Заодно двое Филойтиевых дружков наладили на Афинских верфях строительство дипрор — двутаранных кораблей с окованными медью рогами на обоих штевнях. Рулевые весла на носу и на корме дипрор позволяли судам наступать-отступать с одинаковой легкостью.
Коровник оказался кругом прав: дядю Алкима на море ждал полнейший разгром. Пришлось мидянам, не солоно хлебавши, пехотурой отступать к Геллеспонту. Сейчас Одиссей подумывал основать морской союз, где ему бы принадлежала главенствующая роль — во избежание разногласий; а также не помешало бы ответное вторжение во Фракию.
Впрочем, пастухи единодушно были против вторжения, ибо оно сулило лишь политические выгоды, а добычей там и не пахло.
— Одиссей! да Одиссей же!
— Что?
— Парни вечером в Безымянную бухту собираются! на разгрузку! Пойдешь?
— А то…
…Аргус у ноги беспокойно заворочался. Не со злобой или раздражением — именно беспокойно. Это означало одно: на подходе нянюшка. Последовав за своим питомцем на пастбища, несмотря на уговоры хозяев, Эвриклея резко изменилась.
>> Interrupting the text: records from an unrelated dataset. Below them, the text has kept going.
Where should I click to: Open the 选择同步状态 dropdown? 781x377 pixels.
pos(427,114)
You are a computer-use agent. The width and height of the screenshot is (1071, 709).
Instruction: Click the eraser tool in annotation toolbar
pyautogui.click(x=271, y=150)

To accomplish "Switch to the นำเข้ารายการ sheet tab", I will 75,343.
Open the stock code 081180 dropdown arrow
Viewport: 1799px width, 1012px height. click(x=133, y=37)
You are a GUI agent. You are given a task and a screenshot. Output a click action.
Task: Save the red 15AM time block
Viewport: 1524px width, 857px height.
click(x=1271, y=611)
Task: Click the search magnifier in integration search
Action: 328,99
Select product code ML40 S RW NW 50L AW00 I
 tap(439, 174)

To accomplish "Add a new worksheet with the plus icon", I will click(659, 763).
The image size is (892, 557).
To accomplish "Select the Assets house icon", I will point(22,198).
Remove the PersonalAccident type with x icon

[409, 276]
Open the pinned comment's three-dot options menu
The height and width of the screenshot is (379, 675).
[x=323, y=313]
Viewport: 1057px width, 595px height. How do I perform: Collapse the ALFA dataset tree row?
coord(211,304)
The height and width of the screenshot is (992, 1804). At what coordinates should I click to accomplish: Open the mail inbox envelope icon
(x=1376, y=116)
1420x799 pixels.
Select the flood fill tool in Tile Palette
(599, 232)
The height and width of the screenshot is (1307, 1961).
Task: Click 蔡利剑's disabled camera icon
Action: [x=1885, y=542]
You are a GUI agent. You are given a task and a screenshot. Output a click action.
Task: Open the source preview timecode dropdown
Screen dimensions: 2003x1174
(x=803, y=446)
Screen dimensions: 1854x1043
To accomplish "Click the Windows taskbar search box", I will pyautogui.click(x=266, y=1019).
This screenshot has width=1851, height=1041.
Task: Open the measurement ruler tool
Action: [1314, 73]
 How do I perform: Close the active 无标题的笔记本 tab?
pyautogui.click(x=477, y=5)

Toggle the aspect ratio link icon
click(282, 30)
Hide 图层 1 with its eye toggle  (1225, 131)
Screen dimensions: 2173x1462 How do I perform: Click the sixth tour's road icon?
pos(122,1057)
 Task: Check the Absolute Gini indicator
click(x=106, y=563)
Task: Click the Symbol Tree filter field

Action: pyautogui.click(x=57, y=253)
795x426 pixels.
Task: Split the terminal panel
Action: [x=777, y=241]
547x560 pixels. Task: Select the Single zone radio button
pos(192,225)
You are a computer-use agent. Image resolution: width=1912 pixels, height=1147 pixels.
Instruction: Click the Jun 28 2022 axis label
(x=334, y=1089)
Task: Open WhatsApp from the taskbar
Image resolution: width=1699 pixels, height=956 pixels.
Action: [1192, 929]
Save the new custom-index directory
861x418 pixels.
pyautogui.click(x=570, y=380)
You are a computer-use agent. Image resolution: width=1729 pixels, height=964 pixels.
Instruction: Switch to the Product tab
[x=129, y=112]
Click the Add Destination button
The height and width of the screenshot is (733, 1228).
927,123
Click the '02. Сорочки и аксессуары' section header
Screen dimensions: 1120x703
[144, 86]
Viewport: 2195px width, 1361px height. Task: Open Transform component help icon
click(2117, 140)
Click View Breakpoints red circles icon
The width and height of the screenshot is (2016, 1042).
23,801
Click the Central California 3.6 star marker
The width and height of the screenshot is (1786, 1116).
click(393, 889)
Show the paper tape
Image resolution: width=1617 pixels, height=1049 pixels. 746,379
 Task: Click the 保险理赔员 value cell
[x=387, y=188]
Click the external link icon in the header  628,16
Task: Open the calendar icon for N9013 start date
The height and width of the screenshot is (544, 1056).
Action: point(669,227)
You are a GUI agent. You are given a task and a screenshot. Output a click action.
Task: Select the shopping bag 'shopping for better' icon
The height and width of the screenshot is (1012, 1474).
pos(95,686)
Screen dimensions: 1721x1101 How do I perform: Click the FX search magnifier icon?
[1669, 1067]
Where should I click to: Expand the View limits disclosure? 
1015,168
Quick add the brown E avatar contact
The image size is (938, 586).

Стала строже, суровей; добровольно взялась исполнять обязанности стряпухи, но того же коровника Филойтия, едва он ночью подкатился к нянюшке под бочок, унесли в помрачении рассудка.
Потом расспрашивали — что да как?! — молчит. Он вообще у нас молчун, этот Филойтий… А Эвриклею годы не брали. Ведь за тридцать бабе! а ходит! смотрит! не рабыня — богиня! Вот и сейчас: стоит рядом с рыжим басиленком, а на руке, вместо браслета, — змейка. Живая. Кольца вьет-кружит; жалом трепещет.
— Ты Эвмея за ногу зачем хватал? — спросила няня Эвриклея, рабыня из Черной Земли, купленная за цену двадцати быков. — Там, на бревне?
— Сама ж показывала…
— Я тебе, маленький хозяин, как показывала? я тебе, маленький ты хозяин, вот так показывала… Легко присела.
Взялась за щиколотку рыжего. Кончиками пальцев.
…охнул Одиссей. На колено припал, схватился голень растирать — судорогой мышцы к кости прикрутило. А змейка на нянином предплечье кольца вьет-кружит…
АНТИСТРОФА-I
В КАКОМ УХЕ ТРЕЩИТ?
— …не повезло!
— Да ладно тебе!
— Нет, ты пойми, Эвмей! Я Итаку люблю, и отца люблю, и маму, и…
Похоже, Одиссей хотел сказать, что Эвмея он тоже любит. Или что ему хорошо с пастухами. Или еще что-то в этом духе. Но не закончил фразу. Негоже басилейскому сыну объясняться в любви рабу-свинопасу!